Onun için taraftarın duymak istediği değil, futbolun kuralları önemliydi. Futbol evreninde bir sağduyu örneği oldu.
Sonra NTV Spor kapandı, Bein Sports’a geldi aynı ekip ama uzun sürmedi, ekrandan koptu Demirkol…
Şimdi kendi sosyal medyasında bir şeyler yapmaya çalışıyor.
***
Spor yazarı Cem Dizdar da aynı dönemde sivrilen bir isim… TRT Spor’da başladığı yorumculuk serüveni, aynı kanalda yıllardır devam ediyor.
Mehmet Demirkol’dan farkı, futbolla iç içe toplumsal analizleri..
Yine aynı saatte her gün onu izlerim hiç sektirmeden, emeklilik günlerimin ilacıdır Cem Dizdar…
Benim yıllardır gazetecilikte vermek istediğim savaşı o sporun her alanında, hatta “toplumsal ahlak” çeperinde veriyor, mücadele ediyor ve bundan hiç yılmıyor.

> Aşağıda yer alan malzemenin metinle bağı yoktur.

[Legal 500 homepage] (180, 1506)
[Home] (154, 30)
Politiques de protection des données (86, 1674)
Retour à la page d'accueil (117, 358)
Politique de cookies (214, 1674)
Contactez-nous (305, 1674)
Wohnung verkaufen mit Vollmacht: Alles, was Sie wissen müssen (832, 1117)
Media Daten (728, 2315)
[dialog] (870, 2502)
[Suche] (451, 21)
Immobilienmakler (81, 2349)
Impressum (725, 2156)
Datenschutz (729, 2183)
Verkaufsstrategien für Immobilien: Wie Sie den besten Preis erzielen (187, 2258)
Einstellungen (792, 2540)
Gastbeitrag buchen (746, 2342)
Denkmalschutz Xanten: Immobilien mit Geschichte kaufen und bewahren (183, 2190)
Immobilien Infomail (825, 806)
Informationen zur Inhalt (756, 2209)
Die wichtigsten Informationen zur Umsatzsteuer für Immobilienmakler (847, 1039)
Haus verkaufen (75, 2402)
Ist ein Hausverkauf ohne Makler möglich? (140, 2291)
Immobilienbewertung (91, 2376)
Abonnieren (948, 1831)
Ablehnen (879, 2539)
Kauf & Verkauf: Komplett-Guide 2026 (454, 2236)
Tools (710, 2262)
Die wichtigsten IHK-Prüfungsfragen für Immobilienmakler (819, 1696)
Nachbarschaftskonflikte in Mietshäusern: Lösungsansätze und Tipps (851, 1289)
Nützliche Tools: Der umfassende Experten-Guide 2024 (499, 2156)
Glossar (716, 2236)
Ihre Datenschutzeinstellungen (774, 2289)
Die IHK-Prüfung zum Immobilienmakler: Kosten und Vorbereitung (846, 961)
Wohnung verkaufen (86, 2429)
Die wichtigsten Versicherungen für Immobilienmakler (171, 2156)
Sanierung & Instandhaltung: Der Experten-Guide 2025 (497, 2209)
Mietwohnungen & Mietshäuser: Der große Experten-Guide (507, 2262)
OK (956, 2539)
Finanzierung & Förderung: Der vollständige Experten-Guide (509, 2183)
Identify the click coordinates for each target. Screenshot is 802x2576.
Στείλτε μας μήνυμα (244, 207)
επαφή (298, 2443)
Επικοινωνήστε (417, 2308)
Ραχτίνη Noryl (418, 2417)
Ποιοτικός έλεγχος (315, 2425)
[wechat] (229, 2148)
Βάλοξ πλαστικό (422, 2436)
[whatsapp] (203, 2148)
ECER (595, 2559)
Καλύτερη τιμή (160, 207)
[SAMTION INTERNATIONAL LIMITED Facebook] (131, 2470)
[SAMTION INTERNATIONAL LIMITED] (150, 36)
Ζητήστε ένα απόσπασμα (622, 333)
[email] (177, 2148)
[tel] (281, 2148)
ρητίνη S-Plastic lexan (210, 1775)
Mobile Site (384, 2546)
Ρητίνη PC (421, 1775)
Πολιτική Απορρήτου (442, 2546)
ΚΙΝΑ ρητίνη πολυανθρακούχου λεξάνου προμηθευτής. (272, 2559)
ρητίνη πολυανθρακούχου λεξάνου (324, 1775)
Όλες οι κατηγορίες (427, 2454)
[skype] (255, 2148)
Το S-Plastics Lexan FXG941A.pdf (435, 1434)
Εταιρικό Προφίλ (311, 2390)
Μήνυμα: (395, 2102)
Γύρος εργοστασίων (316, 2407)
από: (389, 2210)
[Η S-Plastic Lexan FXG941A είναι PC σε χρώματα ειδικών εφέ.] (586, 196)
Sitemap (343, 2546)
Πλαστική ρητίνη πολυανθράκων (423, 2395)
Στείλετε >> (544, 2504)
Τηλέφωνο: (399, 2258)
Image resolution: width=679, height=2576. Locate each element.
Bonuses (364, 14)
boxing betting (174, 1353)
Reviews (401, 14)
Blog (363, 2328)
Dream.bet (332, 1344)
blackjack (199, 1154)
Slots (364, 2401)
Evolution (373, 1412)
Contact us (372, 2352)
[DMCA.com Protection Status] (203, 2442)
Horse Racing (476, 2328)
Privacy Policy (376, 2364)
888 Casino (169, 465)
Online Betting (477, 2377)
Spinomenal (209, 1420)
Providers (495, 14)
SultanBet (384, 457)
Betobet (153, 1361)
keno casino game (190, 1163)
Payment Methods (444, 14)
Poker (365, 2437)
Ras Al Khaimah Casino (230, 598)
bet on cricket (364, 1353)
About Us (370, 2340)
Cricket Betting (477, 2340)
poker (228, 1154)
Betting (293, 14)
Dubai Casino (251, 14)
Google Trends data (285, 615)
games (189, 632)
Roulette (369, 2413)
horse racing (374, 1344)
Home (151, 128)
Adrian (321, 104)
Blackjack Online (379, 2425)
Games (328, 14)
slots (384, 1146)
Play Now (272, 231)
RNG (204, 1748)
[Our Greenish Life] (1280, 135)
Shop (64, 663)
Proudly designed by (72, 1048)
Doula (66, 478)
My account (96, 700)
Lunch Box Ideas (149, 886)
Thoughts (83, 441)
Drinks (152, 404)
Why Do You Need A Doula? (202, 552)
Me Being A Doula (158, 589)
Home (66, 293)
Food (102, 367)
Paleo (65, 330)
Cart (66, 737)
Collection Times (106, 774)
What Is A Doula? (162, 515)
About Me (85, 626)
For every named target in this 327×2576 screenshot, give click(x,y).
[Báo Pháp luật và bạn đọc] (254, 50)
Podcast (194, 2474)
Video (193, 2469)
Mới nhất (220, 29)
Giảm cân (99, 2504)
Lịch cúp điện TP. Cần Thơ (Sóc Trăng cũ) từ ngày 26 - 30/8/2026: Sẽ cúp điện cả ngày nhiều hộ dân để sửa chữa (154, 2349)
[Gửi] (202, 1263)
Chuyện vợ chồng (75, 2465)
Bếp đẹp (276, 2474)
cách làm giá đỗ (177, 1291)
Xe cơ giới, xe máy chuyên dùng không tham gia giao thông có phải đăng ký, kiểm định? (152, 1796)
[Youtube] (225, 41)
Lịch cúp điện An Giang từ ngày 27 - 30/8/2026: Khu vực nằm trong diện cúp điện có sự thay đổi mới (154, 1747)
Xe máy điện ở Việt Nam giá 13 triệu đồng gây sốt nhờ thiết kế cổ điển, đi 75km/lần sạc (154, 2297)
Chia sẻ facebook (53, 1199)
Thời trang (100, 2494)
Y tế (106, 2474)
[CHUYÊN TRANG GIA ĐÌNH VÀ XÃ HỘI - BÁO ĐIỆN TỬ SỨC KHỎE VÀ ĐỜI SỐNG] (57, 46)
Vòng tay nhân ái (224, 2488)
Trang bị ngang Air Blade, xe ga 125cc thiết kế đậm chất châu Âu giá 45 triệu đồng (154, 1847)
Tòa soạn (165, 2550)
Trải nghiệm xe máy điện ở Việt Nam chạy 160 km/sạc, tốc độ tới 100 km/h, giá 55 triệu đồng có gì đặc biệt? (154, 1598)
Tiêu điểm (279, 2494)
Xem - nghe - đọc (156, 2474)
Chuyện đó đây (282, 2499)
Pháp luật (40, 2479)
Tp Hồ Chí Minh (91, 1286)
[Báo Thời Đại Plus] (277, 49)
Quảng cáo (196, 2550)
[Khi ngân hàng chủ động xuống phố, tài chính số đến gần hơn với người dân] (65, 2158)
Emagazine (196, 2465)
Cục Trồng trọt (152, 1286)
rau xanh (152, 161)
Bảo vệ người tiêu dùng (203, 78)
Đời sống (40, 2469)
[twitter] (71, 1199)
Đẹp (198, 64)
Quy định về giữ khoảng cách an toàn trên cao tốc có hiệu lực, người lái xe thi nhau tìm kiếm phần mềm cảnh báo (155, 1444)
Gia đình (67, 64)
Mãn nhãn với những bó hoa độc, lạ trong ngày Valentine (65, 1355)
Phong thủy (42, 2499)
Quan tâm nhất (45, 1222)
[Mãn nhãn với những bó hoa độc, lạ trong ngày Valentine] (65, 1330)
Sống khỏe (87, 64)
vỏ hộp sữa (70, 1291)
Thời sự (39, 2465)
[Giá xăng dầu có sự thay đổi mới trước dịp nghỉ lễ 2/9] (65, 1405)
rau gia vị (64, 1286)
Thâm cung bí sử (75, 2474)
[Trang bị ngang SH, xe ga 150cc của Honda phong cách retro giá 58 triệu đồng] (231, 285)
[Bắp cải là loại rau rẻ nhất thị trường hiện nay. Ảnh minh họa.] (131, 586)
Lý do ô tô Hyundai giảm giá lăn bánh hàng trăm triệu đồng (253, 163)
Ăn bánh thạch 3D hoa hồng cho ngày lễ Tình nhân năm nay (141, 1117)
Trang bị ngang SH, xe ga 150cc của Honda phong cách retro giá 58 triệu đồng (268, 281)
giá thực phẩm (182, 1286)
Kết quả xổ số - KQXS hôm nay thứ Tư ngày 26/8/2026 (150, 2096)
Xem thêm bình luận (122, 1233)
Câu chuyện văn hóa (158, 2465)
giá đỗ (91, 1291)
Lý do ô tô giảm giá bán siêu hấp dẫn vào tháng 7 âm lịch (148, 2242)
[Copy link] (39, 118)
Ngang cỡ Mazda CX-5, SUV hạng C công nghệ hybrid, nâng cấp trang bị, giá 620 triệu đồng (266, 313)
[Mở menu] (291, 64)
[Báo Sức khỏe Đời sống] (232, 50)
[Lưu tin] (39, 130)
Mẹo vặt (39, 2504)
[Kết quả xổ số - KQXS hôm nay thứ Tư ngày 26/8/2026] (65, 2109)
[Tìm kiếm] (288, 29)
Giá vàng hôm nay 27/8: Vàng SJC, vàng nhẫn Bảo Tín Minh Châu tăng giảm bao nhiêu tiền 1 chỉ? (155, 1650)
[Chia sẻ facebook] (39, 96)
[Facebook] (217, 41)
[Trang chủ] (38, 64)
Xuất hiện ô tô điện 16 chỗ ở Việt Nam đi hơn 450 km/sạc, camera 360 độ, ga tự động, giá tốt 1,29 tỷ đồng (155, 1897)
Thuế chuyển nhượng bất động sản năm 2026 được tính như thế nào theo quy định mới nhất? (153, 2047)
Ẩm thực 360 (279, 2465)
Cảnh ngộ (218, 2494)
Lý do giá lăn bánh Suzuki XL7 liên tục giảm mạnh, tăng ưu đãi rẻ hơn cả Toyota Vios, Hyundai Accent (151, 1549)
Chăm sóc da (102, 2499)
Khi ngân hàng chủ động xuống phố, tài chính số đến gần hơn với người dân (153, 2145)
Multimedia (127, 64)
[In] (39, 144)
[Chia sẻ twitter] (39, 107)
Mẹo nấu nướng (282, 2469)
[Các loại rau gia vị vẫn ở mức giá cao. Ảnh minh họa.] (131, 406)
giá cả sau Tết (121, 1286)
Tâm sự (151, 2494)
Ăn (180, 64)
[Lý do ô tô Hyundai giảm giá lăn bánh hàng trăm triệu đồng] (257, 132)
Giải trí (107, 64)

Spor Manşet’te yıllardır sunucu Serkan Yetkin’le uyumlu, (kimi zaman uyumsuz) bir ikili olan Cem Dizdar, bir gün önce yaşanan başta futbol, bütün spor dallarındaki gelişmeleri yorumluyor.
Önce kendi düşüncelerini, sonra da sporseverlerin yaptığı paylaşımları yorumluyor.
İşte o anda alev alev yanıyor ortalık…
Çünkü, izleyici “oyuncu alalım, dolarları savuralım, ben taraftarım, parasızlık beni ilgilendirmez, bulsunlar” dedikçe, Dizdar “oyun” diyor ve ekliyor:
“Takımı kurtaracak olan oyundur, oyuncu değil. Genç futbolcuları yetiştirelim. Takımlarınız ‘milyon dolarlık futbolcu alacağım, diye fazla para harcaya harcaya sıfırı tüketti. Menejerlerin oyununa gelmeyin.”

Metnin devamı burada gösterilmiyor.